### Page excerpt:
--- START ---

The Liberal Model is characterized by a relative dominance of market mechanisms and of commercial media; the Democratic Corporatist Model by a historical coexistence of commercial media and media tied to organized social and political groups, and by a relatively active but legally limited role of the state; and the Polarized Pluralist Model by integration of the media into party politics, weaker historical development of commercial media, and a strong role of the state.

These differences across media-political systems are expected to influence both the processes and the content of political journalism. In polarized pluralist systems, news media are more embedded within and form part of politics. Political journalism is characterized by being less independent from politics, less professionalized, and more instrumentalized for political purposes. In liberal systems, the news media are in contrast highly independent from both political parties and the state, but more dependent on the market. Political journalism is highly professionalized, but also permeated by commercial considerations. In democratic corporatist systems, news media and political journalism are also highly professionalized and independent of party politics, while the state takes a more active role through, for example, public service broadcasting and press subsidies. Compared to those in liberal systems, the news media tend to be less commercialized. Differences such as these can be linked to the mediatization of politics, a concept focusing on the influence and importance of news media in political processes (Esser & Strömbäck, 2014; Strömbäck, 2008). Overall, differences in the relationship between media systems and political systems across countries might lead to different degrees of mediatization of political journalism, where one dimension is concerned with the extent to which political journalism is shaped by news media logic as opposed to some kind of political logic (Strömbäck & Esser, 2014; Landerer, 2013).

While Hallin and Mancini’s typology builds on historical and qualitative analysis, more recent research has sought to test it using quantitative data. This has resulted in a somewhat different classification of media systems and what countries belong to them. The most important example is by Brüggemann and colleagues (2014). Within the family of Western democratic systems, they identified four empirical types of media systems based on the same dimensions used by Hallin and Mancini in their analysis; a Northern, a Central, a Western, and a Southern type.

What can be concluded is that there are different types of media systems and political systems, with different relations to each other, and that this influences the processes of producing political journalism as well as the content of political journalism. Although it is difficult to empirically establish exactly how and to what extent different system-level factors influence political journalism, the framework provided by Hallin and Mancini has been widely used in comparative research on political journalism, not least as a heuristic and rationale when selecting countries to include in comparative studies (Albaek et al., 2014; Esser & Umbricht, 2014; Strömbäck & Dimitrova, 2006).

Factors Shaping Political Journalism: The Organizational Level

Political journalism is also influenced by several factors at the media organizational level. This includes what type of news media it is, ownership type, editorial policies, internal structures of newsrooms, journalistic work routines, economic resources, what audiences the news media are catering to, and the journalistic culture of newsrooms (Baker, 2002; Esser, 1998; Esser et al., 2017; Gans, 1980; Hamilton, 2004; Shoemaker & Reese, 2014; Tuchman, 1978). Type of news media might refer to differences between platforms, for example radio, television, print, and online-only news organizations. It might also refer to differences between types of newspapers or television news, for example broadsheets and tabloids or commercial and public service news. Ownership type might refer to whether a news media outlet is private or publicly traded and whether it belongs to a chain or a larger conglomerate. Another highly important factor is the degree of commercialization, which is influenced by, among other things, ownership type, editorial policies, how the news media are funded, what audiences they are catering to, and how competitive the media market is (Baker, 2002; Doyle, 2002; Hamilton, 2004; McManus, 1994).

--- END ---

### Material shown:
--- START ---

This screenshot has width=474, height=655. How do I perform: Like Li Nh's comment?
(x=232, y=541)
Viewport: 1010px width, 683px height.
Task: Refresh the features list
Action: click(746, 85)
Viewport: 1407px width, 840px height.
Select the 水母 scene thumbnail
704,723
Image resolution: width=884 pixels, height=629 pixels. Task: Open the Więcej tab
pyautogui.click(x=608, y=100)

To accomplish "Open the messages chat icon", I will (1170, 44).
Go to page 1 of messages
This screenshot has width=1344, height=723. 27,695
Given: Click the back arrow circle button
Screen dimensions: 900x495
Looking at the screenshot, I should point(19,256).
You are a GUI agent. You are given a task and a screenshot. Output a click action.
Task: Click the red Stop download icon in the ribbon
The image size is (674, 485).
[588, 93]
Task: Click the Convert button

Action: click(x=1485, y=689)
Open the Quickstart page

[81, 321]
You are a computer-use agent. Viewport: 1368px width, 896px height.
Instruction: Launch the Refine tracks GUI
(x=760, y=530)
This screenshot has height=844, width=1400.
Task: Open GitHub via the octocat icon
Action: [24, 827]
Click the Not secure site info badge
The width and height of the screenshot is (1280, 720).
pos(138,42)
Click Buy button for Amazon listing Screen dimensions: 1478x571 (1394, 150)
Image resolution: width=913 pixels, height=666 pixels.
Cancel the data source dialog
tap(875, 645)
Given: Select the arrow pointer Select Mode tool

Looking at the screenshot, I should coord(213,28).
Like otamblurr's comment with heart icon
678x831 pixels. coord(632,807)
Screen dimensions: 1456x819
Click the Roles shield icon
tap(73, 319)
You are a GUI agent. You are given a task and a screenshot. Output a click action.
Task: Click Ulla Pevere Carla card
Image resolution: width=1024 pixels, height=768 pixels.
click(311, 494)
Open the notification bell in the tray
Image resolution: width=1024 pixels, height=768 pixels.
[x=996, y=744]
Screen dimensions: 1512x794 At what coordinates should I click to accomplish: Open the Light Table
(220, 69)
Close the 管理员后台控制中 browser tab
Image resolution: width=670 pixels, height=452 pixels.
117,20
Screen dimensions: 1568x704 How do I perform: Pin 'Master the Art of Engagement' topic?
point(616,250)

--- END ---

### Challenge A:
Copy the listing verbatim, from its first line through the line containing "This screenshot has width=1344, height=723.", with that line included.
### Challenge B:
Extend the passage on factors shaping political journalism, picking up right after its final sentence.

### Exercise output A:
This screenshot has width=474, height=655. How do I perform: Like Li Nh's comment?
(x=232, y=541)
Viewport: 1010px width, 683px height.
Task: Refresh the features list
Action: click(746, 85)
Viewport: 1407px width, 840px height.
Select the 水母 scene thumbnail
704,723
Image resolution: width=884 pixels, height=629 pixels. Task: Open the Więcej tab
pyautogui.click(x=608, y=100)

To accomplish "Open the messages chat icon", I will (1170, 44).
Go to page 1 of messages
This screenshot has width=1344, height=723. 27,695

### Exercise output B:
While there is broad scholarly consensus that factors at the media organizational level influence the amount of the news hole devoted to political journalism as well as the content of political journalism, overall there are only a limited number of studies empirically linking specific media organizational factors to the content of political journalism. The main exception is related to differences between media types. Overall, research suggests that media types matter in the sense that broadsheets or quality newspapers compared to tabloids devote more resources and space for political journalism; that their coverage is more serious, in-depth, issue-oriented, and focused on hard political news; and that they devote more attention to international affairs (de Vreese, Esser, & Hopmann, 2017; Strömbäck & Van Aelst, 2010). Similar differences have been found in studies comparing commercial and public service television, with public service channels and their news programs generally providing better opportunity structures for political news and more hard and issue-oriented political news than commercial channels and their news programs (Aalberg & Curran, 2011; Cushion, 2012; Esser et al., 2012; de Vreese, Esser, & Hopmann, 2017). To a significant degree, such patterns of findings can be explained by the degree of commercialism, where higher degrees of media commercialism tend to correspond to less political news overall and to cheaper-to-produce, more sensational, and more soft news–oriented political journalism (Hamilton, 2004; McManus, 1994). Similar findings have been found when comparing the quality of campaign news coverage in publicly traded and privately owned newspapers (Dunaway, 2008). In essence, some news media and their owners and managers are more market-driven whereas others are more driven by journalistic values and priorities, and this has profound implications for political journalism.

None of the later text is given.